-- INPUT MATERIAL follows --

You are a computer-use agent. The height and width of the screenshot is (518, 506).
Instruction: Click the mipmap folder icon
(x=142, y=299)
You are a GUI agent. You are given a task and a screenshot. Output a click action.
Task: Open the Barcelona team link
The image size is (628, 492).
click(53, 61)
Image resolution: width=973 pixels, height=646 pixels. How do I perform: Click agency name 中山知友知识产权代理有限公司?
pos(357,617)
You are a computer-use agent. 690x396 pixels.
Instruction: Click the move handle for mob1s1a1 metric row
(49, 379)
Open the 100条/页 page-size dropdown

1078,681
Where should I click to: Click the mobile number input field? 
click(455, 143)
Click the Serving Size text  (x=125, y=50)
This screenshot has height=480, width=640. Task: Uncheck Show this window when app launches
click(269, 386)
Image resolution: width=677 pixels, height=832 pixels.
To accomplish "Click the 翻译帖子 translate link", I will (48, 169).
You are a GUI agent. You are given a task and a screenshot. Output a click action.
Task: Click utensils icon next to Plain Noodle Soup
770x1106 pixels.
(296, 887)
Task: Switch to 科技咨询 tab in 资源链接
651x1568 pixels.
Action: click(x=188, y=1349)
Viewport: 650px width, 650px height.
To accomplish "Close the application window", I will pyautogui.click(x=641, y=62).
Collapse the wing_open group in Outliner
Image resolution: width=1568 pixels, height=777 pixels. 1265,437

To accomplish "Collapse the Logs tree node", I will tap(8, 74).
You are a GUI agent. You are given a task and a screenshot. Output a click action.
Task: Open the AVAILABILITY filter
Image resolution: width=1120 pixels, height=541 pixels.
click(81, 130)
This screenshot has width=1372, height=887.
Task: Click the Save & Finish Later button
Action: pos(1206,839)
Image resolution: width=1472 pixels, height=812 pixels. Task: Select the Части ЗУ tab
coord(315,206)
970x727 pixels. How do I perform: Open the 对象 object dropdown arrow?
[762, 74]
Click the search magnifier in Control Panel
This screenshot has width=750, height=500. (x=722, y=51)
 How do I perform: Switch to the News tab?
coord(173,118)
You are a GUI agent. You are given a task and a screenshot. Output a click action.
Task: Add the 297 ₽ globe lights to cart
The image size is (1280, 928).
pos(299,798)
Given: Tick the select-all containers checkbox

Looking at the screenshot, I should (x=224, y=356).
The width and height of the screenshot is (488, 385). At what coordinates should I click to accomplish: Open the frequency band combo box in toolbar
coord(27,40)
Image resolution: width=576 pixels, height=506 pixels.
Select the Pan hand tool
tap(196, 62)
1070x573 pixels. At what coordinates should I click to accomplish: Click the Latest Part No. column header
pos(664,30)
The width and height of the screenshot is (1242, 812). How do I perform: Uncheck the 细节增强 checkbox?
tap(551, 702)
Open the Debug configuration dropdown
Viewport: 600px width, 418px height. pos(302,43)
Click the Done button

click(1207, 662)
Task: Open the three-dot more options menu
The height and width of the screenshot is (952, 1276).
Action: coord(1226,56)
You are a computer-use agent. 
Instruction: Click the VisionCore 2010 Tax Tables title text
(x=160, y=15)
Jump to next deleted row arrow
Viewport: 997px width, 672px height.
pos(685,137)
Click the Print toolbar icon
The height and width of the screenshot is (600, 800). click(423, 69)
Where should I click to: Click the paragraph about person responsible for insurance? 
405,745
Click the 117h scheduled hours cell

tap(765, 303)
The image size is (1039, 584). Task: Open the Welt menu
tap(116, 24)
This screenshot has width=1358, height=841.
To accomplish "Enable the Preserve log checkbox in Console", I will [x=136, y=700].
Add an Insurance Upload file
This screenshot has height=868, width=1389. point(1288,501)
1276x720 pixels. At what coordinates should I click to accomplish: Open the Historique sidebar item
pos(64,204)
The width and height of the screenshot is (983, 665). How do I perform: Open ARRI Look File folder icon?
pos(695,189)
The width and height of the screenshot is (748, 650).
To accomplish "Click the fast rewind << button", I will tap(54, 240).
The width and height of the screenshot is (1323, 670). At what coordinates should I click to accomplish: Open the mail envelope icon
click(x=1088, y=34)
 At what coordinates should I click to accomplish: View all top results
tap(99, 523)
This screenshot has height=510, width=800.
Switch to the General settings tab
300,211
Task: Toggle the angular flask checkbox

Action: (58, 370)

-- INPUT MATERIAL concluded --

The full set of records above must be retyped exactly.

You are a computer-use agent. The height and width of the screenshot is (518, 506).
Instruction: Click the mipmap folder icon
(x=142, y=299)
You are a GUI agent. You are given a task and a screenshot. Output a click action.
Task: Open the Barcelona team link
The image size is (628, 492).
click(53, 61)
Image resolution: width=973 pixels, height=646 pixels. How do I perform: Click agency name 中山知友知识产权代理有限公司?
pos(357,617)
You are a computer-use agent. 690x396 pixels.
Instruction: Click the move handle for mob1s1a1 metric row
(49, 379)
Open the 100条/页 page-size dropdown

1078,681
Where should I click to: Click the mobile number input field? 
click(455, 143)
Click the Serving Size text  (x=125, y=50)
This screenshot has height=480, width=640. Task: Uncheck Show this window when app launches
click(269, 386)
Image resolution: width=677 pixels, height=832 pixels.
To accomplish "Click the 翻译帖子 translate link", I will (48, 169).
You are a GUI agent. You are given a task and a screenshot. Output a click action.
Task: Click utensils icon next to Plain Noodle Soup
770x1106 pixels.
(296, 887)
Task: Switch to 科技咨询 tab in 资源链接
651x1568 pixels.
Action: click(x=188, y=1349)
Viewport: 650px width, 650px height.
To accomplish "Close the application window", I will pyautogui.click(x=641, y=62).
Collapse the wing_open group in Outliner
Image resolution: width=1568 pixels, height=777 pixels. 1265,437

To accomplish "Collapse the Logs tree node", I will tap(8, 74).
You are a GUI agent. You are given a task and a screenshot. Output a click action.
Task: Open the AVAILABILITY filter
Image resolution: width=1120 pixels, height=541 pixels.
click(81, 130)
This screenshot has width=1372, height=887.
Task: Click the Save & Finish Later button
Action: pos(1206,839)
Image resolution: width=1472 pixels, height=812 pixels. Task: Select the Части ЗУ tab
coord(315,206)
970x727 pixels. How do I perform: Open the 对象 object dropdown arrow?
[762, 74]
Click the search magnifier in Control Panel
This screenshot has width=750, height=500. (x=722, y=51)
 How do I perform: Switch to the News tab?
coord(173,118)
You are a GUI agent. You are given a task and a screenshot. Output a click action.
Task: Add the 297 ₽ globe lights to cart
The image size is (1280, 928).
pos(299,798)
Given: Tick the select-all containers checkbox

Looking at the screenshot, I should (x=224, y=356).
The width and height of the screenshot is (488, 385). At what coordinates should I click to accomplish: Open the frequency band combo box in toolbar
coord(27,40)
Image resolution: width=576 pixels, height=506 pixels.
Select the Pan hand tool
tap(196, 62)
1070x573 pixels. At what coordinates should I click to accomplish: Click the Latest Part No. column header
pos(664,30)
The width and height of the screenshot is (1242, 812). How do I perform: Uncheck the 细节增强 checkbox?
tap(551, 702)
Open the Debug configuration dropdown
Viewport: 600px width, 418px height. pos(302,43)
Click the Done button

click(1207, 662)
Task: Open the three-dot more options menu
The height and width of the screenshot is (952, 1276).
Action: coord(1226,56)
You are a computer-use agent. 
Instruction: Click the VisionCore 2010 Tax Tables title text
(x=160, y=15)
Jump to next deleted row arrow
Viewport: 997px width, 672px height.
pos(685,137)
Click the Print toolbar icon
The height and width of the screenshot is (600, 800). click(423, 69)
Where should I click to: Click the paragraph about person responsible for insurance? 
405,745
Click the 117h scheduled hours cell

tap(765, 303)
The image size is (1039, 584). Task: Open the Welt menu
tap(116, 24)
This screenshot has width=1358, height=841.
To accomplish "Enable the Preserve log checkbox in Console", I will [x=136, y=700].
Add an Insurance Upload file
This screenshot has height=868, width=1389. point(1288,501)
1276x720 pixels. At what coordinates should I click to accomplish: Open the Historique sidebar item
pos(64,204)
The width and height of the screenshot is (983, 665). How do I perform: Open ARRI Look File folder icon?
pos(695,189)
The width and height of the screenshot is (748, 650).
To accomplish "Click the fast rewind << button", I will tap(54, 240).
The width and height of the screenshot is (1323, 670). At what coordinates should I click to accomplish: Open the mail envelope icon
click(x=1088, y=34)
 At what coordinates should I click to accomplish: View all top results
tap(99, 523)
This screenshot has height=510, width=800.
Switch to the General settings tab
300,211
Task: Toggle the angular flask checkbox

Action: (58, 370)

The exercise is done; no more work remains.